We all know kids like to be active so finding things that are interactive is key. At MakerKids, children have the chance to take part in STEM-based learning. They let kids do things rather than just listen to instruction. 


“Doing science is more interesting than talking about science,” says Zhang.

Zhang tells MakerKids that literature shows there is advancement in cognitive development and abstract thinking with these types of activities. Programs like the ones offered at MakerKids also help with logical thinking and resilience. During activities at MakerKids, children will often run into errors and have to figure out how to work on them. They have the chance to practice skills when they fail.

Programs like the ones offered at MakerKids can also help kids that may have trouble focusing. Research shows that art and music have great effects on kids like technical programs at MakerKids. Extracurricular activities give kids different opportunities to engage. This can be beneficial for kids who have trouble paying attention in a traditional setting. Activities can give them the opportunity to work on their skills.

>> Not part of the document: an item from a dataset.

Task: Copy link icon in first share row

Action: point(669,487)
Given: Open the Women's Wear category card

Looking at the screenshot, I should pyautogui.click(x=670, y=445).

Extracurricular Activities Helping Kids at Home

The benefits of extracurricular activities can extend into the home. Allowing kids to take part in extracurricular activities gives them something structured, yet fun. It also allows them to learn from other positive adult role models. Emotional regulation and cognitive development that children learn while doing extracurricular activities can help at home.

“Once the children develop these skills out of the home, they should translate into the home,” says Zhang.

If kids are having a positive experience in extracurricular activities, it should spill over to other areas of family life. That’s just one more reason to get children involved in extracurricular activities.

The Bottom Line

When it comes to extracurricular activities, finding something your child is interested in is key. This helps to keep them engaged and can help to build social skills and confidence. They’ll learn they’re good at things and want to share their talents.

It’s also important to find activities that are hands-on, like the ones offered at MakerKids. Kids tend to be more interested in things when they can do them rather than just hear someone talk about them. 

When kids are having a positive experience at their extracurricular activities, it’s likely to spill over at home and help to build better parent-child relationships.